• **Work task**
All lines from the one containing "Task: Insert a custom field via its icon" through the last line of the listing should be given again exactly, with no pictures.

• **Material to process**

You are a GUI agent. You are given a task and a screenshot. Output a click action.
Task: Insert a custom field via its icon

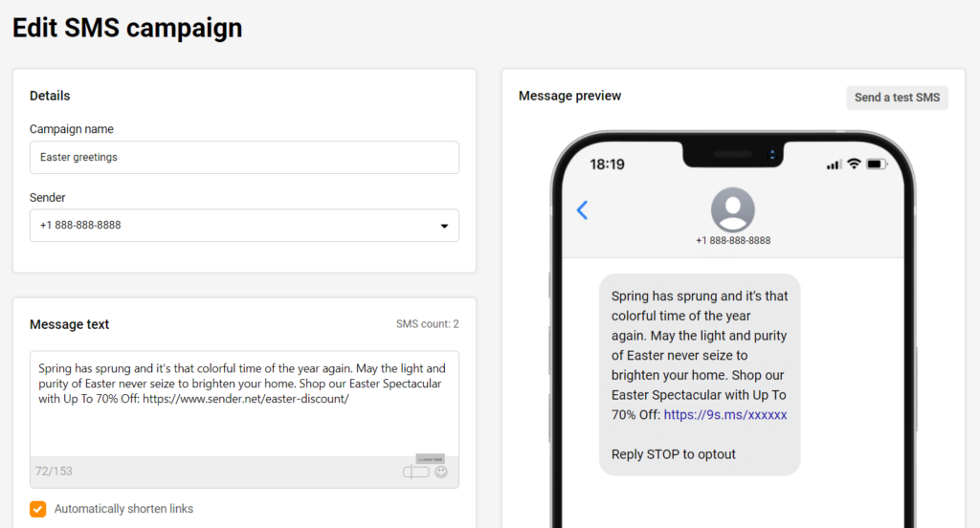click(x=415, y=473)
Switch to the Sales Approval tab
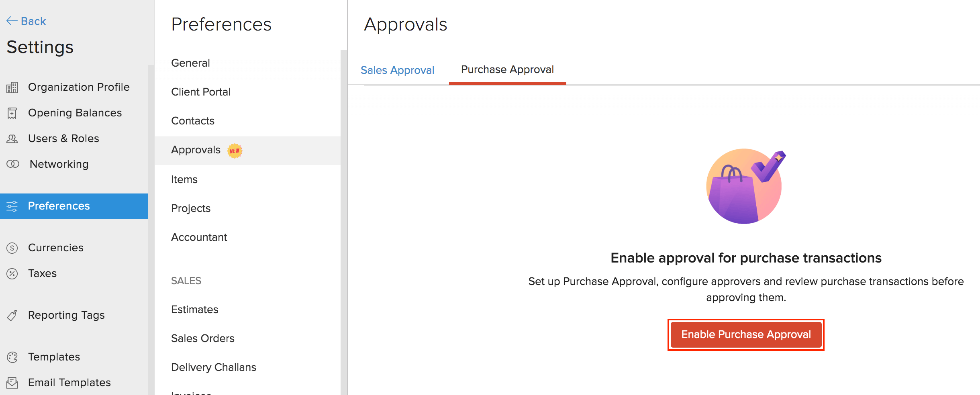 (x=397, y=70)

• **Worked solution**
Task: Insert a custom field via its icon

click(x=415, y=473)
Switch to the Sales Approval tab
 (x=397, y=70)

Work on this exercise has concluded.